**What is being asked**
Both the line containing "[Plum Tack on Instagram] (92, 50)" and the last line of the listing are included: write out exactly the lines from one to the other.

**Input records**
=-=-=-=-=
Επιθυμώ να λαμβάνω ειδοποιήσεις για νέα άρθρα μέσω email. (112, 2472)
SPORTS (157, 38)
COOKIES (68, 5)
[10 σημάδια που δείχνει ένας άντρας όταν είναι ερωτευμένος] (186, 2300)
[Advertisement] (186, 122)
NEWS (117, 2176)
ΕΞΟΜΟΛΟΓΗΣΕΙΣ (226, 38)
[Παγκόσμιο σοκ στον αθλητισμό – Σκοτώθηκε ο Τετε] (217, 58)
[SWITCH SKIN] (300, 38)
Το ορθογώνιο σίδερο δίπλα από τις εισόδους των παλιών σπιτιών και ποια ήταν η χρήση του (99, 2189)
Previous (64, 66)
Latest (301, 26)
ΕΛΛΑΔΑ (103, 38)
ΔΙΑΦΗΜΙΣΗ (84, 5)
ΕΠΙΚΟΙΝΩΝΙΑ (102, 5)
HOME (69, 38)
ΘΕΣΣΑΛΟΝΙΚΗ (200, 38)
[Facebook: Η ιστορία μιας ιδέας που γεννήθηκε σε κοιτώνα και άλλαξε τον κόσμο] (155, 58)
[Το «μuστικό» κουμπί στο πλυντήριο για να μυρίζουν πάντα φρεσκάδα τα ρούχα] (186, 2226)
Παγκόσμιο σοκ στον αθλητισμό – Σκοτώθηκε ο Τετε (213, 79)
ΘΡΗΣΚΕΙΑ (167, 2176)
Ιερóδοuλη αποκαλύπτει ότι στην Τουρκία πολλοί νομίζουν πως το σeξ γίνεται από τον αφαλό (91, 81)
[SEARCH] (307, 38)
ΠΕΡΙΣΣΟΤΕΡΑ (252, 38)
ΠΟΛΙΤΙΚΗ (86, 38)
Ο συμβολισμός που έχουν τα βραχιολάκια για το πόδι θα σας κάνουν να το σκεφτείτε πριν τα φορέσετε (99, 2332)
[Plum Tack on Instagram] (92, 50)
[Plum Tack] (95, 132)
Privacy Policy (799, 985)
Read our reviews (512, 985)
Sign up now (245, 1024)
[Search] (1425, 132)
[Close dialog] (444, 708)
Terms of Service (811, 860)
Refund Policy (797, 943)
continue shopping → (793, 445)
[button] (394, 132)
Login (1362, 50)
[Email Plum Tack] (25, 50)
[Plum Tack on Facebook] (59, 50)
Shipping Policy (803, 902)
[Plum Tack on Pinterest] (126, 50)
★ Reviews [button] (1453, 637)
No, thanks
=-=-=-=-=
**Answer section**
[Plum Tack on Instagram] (92, 50)
[Plum Tack] (95, 132)
Privacy Policy (799, 985)
Read our reviews (512, 985)
Sign up now (245, 1024)
[Search] (1425, 132)
[Close dialog] (444, 708)
Terms of Service (811, 860)
Refund Policy (797, 943)
continue shopping → (793, 445)
[button] (394, 132)
Login (1362, 50)
[Email Plum Tack] (25, 50)
[Plum Tack on Facebook] (59, 50)
Shipping Policy (803, 902)
[Plum Tack on Pinterest] (126, 50)
★ Reviews [button] (1453, 637)
No, thanks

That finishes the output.